*** Opening GIVEN RECORDS ***
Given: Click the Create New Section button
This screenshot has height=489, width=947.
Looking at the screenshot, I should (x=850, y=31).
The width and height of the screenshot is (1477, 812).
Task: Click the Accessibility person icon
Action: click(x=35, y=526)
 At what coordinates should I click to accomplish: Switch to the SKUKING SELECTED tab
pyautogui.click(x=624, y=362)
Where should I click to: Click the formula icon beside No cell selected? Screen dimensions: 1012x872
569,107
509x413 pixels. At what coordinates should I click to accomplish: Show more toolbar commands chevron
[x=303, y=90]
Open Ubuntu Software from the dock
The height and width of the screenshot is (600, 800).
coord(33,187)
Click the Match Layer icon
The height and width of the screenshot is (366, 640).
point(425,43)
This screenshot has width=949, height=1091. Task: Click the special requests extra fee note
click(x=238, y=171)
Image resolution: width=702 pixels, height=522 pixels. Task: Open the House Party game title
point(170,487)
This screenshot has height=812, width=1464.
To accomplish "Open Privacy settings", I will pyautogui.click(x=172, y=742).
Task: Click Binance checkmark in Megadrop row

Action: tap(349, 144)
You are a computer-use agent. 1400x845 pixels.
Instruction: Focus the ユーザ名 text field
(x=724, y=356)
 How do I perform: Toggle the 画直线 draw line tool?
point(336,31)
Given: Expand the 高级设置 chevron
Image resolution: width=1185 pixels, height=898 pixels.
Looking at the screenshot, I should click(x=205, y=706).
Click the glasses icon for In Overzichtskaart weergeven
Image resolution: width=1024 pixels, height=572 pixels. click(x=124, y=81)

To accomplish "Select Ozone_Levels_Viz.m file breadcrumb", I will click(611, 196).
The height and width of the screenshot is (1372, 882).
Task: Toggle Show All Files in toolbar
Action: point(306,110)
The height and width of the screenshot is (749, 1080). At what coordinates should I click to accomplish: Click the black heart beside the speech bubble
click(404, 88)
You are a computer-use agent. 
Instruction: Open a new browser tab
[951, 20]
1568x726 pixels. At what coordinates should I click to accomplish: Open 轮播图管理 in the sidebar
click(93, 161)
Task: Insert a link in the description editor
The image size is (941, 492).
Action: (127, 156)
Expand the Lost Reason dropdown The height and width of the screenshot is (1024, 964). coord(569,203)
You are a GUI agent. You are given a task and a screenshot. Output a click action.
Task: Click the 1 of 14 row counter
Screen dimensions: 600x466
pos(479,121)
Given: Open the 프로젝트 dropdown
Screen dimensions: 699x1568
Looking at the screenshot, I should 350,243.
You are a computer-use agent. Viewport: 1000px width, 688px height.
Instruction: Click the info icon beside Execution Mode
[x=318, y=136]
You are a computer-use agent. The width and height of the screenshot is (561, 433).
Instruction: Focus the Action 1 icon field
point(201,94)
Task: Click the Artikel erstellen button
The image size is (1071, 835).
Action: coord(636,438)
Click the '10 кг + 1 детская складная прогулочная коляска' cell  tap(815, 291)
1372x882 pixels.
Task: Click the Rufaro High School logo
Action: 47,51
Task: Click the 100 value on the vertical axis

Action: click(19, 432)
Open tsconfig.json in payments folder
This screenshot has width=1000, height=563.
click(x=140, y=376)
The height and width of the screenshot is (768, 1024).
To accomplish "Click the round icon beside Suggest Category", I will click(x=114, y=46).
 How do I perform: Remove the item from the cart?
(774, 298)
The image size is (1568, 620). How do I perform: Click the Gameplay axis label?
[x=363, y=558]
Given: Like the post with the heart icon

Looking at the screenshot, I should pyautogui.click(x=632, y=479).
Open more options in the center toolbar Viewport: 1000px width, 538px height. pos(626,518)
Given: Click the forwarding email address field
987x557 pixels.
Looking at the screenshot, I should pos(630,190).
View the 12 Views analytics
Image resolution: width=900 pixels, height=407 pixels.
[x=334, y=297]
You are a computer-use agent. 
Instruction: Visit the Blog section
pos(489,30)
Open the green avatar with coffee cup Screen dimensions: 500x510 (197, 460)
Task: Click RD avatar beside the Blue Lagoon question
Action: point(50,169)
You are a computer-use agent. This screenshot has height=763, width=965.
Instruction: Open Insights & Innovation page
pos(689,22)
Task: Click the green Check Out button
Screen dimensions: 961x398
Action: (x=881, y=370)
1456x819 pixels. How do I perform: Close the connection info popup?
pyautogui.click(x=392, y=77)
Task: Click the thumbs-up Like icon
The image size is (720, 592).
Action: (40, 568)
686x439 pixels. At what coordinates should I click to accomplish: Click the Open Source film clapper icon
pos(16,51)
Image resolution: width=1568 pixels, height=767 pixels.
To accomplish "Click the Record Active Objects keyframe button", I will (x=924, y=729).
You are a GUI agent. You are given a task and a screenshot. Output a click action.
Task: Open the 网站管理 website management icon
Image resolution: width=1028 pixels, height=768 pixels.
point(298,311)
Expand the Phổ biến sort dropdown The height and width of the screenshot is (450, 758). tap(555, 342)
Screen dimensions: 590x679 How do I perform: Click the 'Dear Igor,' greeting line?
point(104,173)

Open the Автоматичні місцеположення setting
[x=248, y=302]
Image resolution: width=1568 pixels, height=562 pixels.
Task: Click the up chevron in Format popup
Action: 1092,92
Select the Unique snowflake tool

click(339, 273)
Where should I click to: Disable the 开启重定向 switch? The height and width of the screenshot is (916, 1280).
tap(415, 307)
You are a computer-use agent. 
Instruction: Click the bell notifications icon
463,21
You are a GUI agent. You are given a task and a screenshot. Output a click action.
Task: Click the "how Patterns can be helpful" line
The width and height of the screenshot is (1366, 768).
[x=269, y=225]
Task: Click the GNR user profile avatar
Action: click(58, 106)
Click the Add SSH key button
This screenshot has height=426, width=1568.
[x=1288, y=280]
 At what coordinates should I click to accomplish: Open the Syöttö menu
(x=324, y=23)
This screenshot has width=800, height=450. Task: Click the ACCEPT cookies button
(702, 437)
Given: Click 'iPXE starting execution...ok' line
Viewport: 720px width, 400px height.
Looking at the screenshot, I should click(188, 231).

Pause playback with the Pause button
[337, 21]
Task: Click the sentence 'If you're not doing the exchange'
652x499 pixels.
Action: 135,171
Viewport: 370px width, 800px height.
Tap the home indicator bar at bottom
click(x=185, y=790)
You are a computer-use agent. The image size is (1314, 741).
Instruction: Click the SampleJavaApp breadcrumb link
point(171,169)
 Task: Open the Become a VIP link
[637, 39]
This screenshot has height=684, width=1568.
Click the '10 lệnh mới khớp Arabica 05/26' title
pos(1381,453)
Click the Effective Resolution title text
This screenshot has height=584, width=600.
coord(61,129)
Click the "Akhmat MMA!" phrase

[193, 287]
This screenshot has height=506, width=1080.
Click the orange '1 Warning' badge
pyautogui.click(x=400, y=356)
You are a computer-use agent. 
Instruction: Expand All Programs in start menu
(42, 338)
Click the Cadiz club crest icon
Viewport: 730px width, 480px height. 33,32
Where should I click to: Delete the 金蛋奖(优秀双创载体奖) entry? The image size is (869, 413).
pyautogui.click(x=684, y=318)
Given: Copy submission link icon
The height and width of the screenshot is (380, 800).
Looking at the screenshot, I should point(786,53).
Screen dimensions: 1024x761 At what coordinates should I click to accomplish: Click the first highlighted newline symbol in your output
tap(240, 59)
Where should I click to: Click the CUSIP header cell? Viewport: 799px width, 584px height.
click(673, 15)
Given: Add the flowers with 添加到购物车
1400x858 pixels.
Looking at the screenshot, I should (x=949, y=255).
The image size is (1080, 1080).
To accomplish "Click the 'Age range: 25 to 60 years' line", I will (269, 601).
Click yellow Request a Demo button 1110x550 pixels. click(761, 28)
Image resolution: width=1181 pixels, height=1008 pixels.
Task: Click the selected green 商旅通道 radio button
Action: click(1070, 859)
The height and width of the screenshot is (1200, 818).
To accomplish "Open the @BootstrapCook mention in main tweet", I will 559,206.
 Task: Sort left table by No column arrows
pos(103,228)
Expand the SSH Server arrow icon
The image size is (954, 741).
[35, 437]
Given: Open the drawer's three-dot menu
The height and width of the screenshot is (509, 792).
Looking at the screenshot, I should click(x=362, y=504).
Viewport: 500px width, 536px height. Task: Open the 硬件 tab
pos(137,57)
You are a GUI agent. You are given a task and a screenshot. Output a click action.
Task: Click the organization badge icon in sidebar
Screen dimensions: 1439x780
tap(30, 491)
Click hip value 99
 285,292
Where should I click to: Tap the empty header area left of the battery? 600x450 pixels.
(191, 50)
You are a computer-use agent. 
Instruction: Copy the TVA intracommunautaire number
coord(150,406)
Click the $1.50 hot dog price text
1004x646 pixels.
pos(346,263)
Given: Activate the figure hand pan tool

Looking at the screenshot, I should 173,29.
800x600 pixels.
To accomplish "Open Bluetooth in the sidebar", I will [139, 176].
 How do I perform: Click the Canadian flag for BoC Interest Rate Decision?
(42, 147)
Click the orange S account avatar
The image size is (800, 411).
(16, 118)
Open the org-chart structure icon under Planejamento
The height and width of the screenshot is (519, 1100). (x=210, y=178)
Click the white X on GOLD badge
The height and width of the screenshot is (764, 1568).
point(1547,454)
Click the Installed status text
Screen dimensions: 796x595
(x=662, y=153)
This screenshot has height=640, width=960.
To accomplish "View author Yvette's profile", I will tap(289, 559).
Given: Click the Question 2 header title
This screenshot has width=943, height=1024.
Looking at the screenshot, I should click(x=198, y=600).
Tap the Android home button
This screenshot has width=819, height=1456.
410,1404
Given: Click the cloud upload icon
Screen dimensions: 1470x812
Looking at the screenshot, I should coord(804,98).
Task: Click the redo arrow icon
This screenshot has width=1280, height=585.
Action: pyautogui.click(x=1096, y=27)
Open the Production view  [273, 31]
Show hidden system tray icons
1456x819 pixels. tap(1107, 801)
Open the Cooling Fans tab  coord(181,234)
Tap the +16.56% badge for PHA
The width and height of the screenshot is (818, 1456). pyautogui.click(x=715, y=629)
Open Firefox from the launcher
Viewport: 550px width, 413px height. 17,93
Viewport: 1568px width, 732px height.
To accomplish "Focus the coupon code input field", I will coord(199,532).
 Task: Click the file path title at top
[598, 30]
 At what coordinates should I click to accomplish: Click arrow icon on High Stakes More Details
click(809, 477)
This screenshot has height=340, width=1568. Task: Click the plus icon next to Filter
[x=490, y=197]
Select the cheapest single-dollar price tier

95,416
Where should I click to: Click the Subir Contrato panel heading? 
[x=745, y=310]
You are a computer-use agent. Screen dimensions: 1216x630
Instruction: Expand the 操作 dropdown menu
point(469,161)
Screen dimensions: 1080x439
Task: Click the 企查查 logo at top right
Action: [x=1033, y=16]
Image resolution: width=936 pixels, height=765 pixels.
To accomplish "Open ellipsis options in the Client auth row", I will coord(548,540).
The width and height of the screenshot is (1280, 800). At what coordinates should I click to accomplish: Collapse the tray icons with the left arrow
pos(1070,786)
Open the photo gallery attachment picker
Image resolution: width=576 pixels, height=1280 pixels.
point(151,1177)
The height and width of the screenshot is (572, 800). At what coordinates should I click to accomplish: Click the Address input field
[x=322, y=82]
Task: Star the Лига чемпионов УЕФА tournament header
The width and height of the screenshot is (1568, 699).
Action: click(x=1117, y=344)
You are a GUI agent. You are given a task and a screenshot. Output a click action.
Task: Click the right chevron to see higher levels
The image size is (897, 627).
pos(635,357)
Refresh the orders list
*** Closing GIVEN RECORDS ***
Lines with "options": return each one from the data above.

Open more options in the center toolbar Viewport: 1000px width, 538px height. pos(626,518)
To accomplish "Open ellipsis options in the Client auth row", I will coord(548,540).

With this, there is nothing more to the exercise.